WHAT THE TASK REQUIRES - Render every line of the data below as a Markdown table with the columns "Row" and "Line", numbering each row and leaving out blank lines.

DATA SUPPLIED -

%%

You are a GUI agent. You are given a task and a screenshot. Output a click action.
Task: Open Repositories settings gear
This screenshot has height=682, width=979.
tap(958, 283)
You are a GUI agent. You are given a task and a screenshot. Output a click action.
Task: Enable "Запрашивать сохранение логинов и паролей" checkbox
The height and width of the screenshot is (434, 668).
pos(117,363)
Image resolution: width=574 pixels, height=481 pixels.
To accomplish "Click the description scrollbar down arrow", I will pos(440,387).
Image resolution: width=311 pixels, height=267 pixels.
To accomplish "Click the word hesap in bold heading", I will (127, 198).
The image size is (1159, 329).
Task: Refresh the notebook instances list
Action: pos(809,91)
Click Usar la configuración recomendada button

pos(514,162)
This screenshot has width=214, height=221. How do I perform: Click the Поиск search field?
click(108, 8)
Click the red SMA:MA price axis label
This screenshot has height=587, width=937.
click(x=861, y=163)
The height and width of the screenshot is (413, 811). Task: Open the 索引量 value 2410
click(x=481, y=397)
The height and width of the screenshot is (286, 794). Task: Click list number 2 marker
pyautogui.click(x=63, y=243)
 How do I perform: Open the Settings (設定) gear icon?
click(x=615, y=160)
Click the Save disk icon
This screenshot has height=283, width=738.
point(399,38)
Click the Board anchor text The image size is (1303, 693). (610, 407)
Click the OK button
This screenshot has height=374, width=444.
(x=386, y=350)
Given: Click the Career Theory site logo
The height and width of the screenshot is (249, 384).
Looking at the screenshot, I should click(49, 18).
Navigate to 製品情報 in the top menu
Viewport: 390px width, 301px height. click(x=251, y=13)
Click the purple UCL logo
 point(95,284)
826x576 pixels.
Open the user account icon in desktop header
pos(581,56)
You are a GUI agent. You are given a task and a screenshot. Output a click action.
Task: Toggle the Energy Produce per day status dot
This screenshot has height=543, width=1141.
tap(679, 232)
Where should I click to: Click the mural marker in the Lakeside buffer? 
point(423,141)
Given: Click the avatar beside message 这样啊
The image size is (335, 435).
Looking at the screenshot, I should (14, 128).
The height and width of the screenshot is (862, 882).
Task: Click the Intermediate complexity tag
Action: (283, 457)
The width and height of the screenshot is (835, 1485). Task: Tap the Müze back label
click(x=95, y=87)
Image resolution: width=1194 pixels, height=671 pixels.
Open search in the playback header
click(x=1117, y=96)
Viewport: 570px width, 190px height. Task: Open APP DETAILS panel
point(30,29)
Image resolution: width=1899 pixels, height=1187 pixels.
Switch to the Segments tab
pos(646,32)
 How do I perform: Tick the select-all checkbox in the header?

%%

COMPLETED TASK -
| Row | Line |
|---|---|
| 1 | You are a GUI agent. You are given a task and a screenshot. Output a click action. |
| 2 | Task: Open Repositories settings gear |
| 3 | This screenshot has height=682, width=979. |
| 4 | tap(958, 283) |
| 5 | You are a GUI agent. You are given a task and a screenshot. Output a click action. |
| 6 | Task: Enable "Запрашивать сохранение логинов и паролей" checkbox |
| 7 | The height and width of the screenshot is (434, 668). |
| 8 | pos(117,363) |
| 9 | Image resolution: width=574 pixels, height=481 pixels. |
| 10 | To accomplish "Click the description scrollbar down arrow", I will pos(440,387). |
| 11 | Image resolution: width=311 pixels, height=267 pixels. |
| 12 | To accomplish "Click the word hesap in bold heading", I will (127, 198). |
| 13 | The image size is (1159, 329). |
| 14 | Task: Refresh the notebook instances list |
| 15 | Action: pos(809,91) |
| 16 | Click Usar la configuración recomendada button |
| 17 | pos(514,162) |
| 18 | This screenshot has width=214, height=221. How do I perform: Click the Поиск search field? |
| 19 | click(108, 8) |
| 20 | Click the red SMA:MA price axis label |
| 21 | This screenshot has height=587, width=937. |
| 22 | click(x=861, y=163) |
| 23 | The height and width of the screenshot is (413, 811). Task: Open the 索引量 value 2410 |
| 24 | click(x=481, y=397) |
| 25 | The height and width of the screenshot is (286, 794). Task: Click list number 2 marker |
| 26 | pyautogui.click(x=63, y=243) |
| 27 |  How do I perform: Open the Settings (設定) gear icon? |
| 28 | click(x=615, y=160) |
| 29 | Click the Save disk icon |
| 30 | This screenshot has height=283, width=738. |
| 31 | point(399,38) |
| 32 | Click the Board anchor text The image size is (1303, 693). (610, 407) |
| 33 | Click the OK button |
| 34 | This screenshot has height=374, width=444. |
| 35 | (x=386, y=350) |
| 36 | Given: Click the Career Theory site logo |
| 37 | The height and width of the screenshot is (249, 384). |
| 38 | Looking at the screenshot, I should click(49, 18). |
| 39 | Navigate to 製品情報 in the top menu |
| 40 | Viewport: 390px width, 301px height. click(x=251, y=13) |
| 41 | Click the purple UCL logo |
| 42 |  point(95,284) |
| 43 | 826x576 pixels. |
| 44 | Open the user account icon in desktop header |
| 45 | pos(581,56) |
| 46 | You are a GUI agent. You are given a task and a screenshot. Output a click action. |
| 47 | Task: Toggle the Energy Produce per day status dot |
| 48 | This screenshot has height=543, width=1141. |
| 49 | tap(679, 232) |
| 50 | Where should I click to: Click the mural marker in the Lakeside buffer?  |
| 51 | point(423,141) |
| 52 | Given: Click the avatar beside message 这样啊 |
| 53 | The image size is (335, 435). |
| 54 | Looking at the screenshot, I should (14, 128). |
| 55 | The height and width of the screenshot is (862, 882). |
| 56 | Task: Click the Intermediate complexity tag |
| 57 | Action: (283, 457) |
| 58 | The width and height of the screenshot is (835, 1485). Task: Tap the Müze back label |
| 59 | click(x=95, y=87) |
| 60 | Image resolution: width=1194 pixels, height=671 pixels. |
| 61 | Open search in the playback header |
| 62 | click(x=1117, y=96) |
| 63 | Viewport: 570px width, 190px height. Task: Open APP DETAILS panel |
| 64 | point(30,29) |
| 65 | Image resolution: width=1899 pixels, height=1187 pixels. |
| 66 | Switch to the Segments tab |
| 67 | pos(646,32) |
| 68 |  How do I perform: Tick the select-all checkbox in the header? |